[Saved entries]
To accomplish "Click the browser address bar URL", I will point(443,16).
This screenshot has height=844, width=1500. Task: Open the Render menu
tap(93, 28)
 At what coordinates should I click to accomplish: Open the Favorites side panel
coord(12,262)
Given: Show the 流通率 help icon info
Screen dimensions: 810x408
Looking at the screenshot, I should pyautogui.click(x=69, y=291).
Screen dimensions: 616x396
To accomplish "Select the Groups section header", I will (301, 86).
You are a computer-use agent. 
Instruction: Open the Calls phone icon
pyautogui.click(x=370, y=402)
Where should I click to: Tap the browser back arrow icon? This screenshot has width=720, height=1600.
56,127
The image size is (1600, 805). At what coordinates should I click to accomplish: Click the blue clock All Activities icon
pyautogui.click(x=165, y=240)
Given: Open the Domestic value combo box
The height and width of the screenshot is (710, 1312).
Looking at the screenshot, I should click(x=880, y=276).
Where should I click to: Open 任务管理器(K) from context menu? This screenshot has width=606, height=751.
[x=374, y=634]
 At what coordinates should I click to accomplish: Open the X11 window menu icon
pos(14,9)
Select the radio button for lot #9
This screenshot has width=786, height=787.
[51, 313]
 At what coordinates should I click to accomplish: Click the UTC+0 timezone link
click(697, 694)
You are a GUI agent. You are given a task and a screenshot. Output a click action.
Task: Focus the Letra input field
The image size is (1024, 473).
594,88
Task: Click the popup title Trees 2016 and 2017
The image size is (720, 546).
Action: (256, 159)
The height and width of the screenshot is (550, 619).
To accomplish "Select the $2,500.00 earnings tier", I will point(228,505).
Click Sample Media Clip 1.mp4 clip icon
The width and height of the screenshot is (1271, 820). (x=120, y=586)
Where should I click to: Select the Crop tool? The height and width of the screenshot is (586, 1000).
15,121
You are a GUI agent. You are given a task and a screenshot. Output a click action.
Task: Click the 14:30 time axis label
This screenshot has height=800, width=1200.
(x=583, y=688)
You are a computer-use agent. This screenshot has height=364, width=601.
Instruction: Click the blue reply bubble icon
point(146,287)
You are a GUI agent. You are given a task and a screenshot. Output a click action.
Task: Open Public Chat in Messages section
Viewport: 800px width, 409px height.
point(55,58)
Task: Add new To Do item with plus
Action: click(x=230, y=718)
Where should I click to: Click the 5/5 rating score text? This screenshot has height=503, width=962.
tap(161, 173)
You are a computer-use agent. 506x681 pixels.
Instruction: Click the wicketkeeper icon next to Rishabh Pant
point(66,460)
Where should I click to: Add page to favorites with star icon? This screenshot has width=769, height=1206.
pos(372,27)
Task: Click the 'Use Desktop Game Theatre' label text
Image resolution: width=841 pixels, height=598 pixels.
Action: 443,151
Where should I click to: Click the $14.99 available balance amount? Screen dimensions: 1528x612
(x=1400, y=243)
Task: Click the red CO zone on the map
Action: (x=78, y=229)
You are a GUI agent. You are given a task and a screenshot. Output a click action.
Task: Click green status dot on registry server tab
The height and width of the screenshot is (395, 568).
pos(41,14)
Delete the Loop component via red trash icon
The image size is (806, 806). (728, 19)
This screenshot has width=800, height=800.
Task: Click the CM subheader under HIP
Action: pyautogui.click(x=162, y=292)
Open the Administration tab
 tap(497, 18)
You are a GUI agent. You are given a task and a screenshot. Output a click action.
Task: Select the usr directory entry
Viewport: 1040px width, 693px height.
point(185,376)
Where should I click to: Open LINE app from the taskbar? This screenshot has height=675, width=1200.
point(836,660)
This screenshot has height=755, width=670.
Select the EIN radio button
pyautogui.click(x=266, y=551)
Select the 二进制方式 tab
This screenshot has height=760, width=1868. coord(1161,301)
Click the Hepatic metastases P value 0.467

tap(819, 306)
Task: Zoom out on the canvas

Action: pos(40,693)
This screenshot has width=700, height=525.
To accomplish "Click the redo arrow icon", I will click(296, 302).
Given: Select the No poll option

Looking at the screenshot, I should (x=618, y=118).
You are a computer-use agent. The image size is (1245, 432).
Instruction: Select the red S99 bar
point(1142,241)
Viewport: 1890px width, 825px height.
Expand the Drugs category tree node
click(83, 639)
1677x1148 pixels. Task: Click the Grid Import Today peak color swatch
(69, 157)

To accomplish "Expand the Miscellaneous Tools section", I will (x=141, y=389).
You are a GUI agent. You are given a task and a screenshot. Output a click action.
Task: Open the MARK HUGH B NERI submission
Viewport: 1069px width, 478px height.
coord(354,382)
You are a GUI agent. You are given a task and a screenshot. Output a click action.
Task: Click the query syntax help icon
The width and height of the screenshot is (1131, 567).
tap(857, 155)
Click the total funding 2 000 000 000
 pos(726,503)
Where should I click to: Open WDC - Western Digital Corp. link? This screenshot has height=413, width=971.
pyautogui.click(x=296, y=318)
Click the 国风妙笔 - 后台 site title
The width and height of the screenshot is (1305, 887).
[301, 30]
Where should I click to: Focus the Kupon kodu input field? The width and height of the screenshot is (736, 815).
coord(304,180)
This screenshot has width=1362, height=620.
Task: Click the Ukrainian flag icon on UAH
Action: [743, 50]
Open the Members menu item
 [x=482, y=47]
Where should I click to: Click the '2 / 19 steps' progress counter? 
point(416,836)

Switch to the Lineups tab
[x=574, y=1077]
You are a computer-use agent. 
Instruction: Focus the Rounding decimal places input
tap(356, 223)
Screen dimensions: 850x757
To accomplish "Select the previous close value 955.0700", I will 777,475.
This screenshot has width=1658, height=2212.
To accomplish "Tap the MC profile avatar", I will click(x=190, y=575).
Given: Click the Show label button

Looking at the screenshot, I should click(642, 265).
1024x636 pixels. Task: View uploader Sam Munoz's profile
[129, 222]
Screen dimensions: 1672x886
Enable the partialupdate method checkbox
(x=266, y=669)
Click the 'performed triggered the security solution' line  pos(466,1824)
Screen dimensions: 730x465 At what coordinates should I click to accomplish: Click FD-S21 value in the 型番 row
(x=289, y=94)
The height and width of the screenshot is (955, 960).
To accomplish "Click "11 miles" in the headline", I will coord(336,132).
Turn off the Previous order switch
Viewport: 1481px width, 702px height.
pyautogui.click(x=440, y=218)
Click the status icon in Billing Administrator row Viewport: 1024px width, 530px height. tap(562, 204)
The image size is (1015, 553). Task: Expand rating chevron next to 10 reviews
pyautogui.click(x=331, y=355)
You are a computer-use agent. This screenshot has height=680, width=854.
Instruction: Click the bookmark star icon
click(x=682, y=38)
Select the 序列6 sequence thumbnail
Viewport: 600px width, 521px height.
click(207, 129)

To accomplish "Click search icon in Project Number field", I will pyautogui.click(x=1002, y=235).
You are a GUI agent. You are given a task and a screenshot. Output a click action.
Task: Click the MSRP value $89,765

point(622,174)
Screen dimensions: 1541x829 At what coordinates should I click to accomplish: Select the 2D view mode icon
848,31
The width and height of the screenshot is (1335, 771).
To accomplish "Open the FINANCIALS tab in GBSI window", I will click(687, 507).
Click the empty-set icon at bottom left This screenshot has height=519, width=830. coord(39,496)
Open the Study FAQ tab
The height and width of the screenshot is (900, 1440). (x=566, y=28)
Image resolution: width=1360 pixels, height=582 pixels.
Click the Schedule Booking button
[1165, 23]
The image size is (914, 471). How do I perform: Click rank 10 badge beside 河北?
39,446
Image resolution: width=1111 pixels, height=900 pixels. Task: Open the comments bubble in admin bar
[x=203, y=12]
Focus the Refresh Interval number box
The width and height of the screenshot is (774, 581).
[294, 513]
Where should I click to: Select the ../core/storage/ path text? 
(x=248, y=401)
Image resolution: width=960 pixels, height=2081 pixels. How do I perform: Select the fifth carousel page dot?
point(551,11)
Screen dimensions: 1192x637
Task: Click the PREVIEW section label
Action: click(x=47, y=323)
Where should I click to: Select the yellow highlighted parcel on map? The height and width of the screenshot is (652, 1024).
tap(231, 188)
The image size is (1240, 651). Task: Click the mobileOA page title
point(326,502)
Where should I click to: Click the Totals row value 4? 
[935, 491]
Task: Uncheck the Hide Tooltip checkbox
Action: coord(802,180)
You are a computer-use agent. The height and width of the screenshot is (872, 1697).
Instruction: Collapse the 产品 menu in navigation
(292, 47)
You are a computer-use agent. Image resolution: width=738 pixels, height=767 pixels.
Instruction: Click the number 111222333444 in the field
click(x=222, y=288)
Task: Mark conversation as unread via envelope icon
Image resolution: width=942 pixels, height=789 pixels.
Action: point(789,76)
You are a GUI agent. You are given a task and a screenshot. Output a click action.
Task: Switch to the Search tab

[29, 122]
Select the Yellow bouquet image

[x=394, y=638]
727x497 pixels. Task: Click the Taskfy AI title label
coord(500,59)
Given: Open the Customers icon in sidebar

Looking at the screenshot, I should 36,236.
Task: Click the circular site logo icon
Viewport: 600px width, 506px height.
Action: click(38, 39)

What this task involves
Both end lines included, restate word for word the lines above from the line with "Instruction: Click the bookmark star icon" to the line with "Click the empty-set", and nothing else.

Answer section
Instruction: Click the bookmark star icon
click(x=682, y=38)
Select the 序列6 sequence thumbnail
Viewport: 600px width, 521px height.
click(207, 129)

To accomplish "Click search icon in Project Number field", I will pyautogui.click(x=1002, y=235).
You are a GUI agent. You are given a task and a screenshot. Output a click action.
Task: Click the MSRP value $89,765

point(622,174)
Screen dimensions: 1541x829 At what coordinates should I click to accomplish: Select the 2D view mode icon
848,31
The width and height of the screenshot is (1335, 771).
To accomplish "Open the FINANCIALS tab in GBSI window", I will click(687, 507).
Click the empty-set icon at bottom left This screenshot has height=519, width=830. coord(39,496)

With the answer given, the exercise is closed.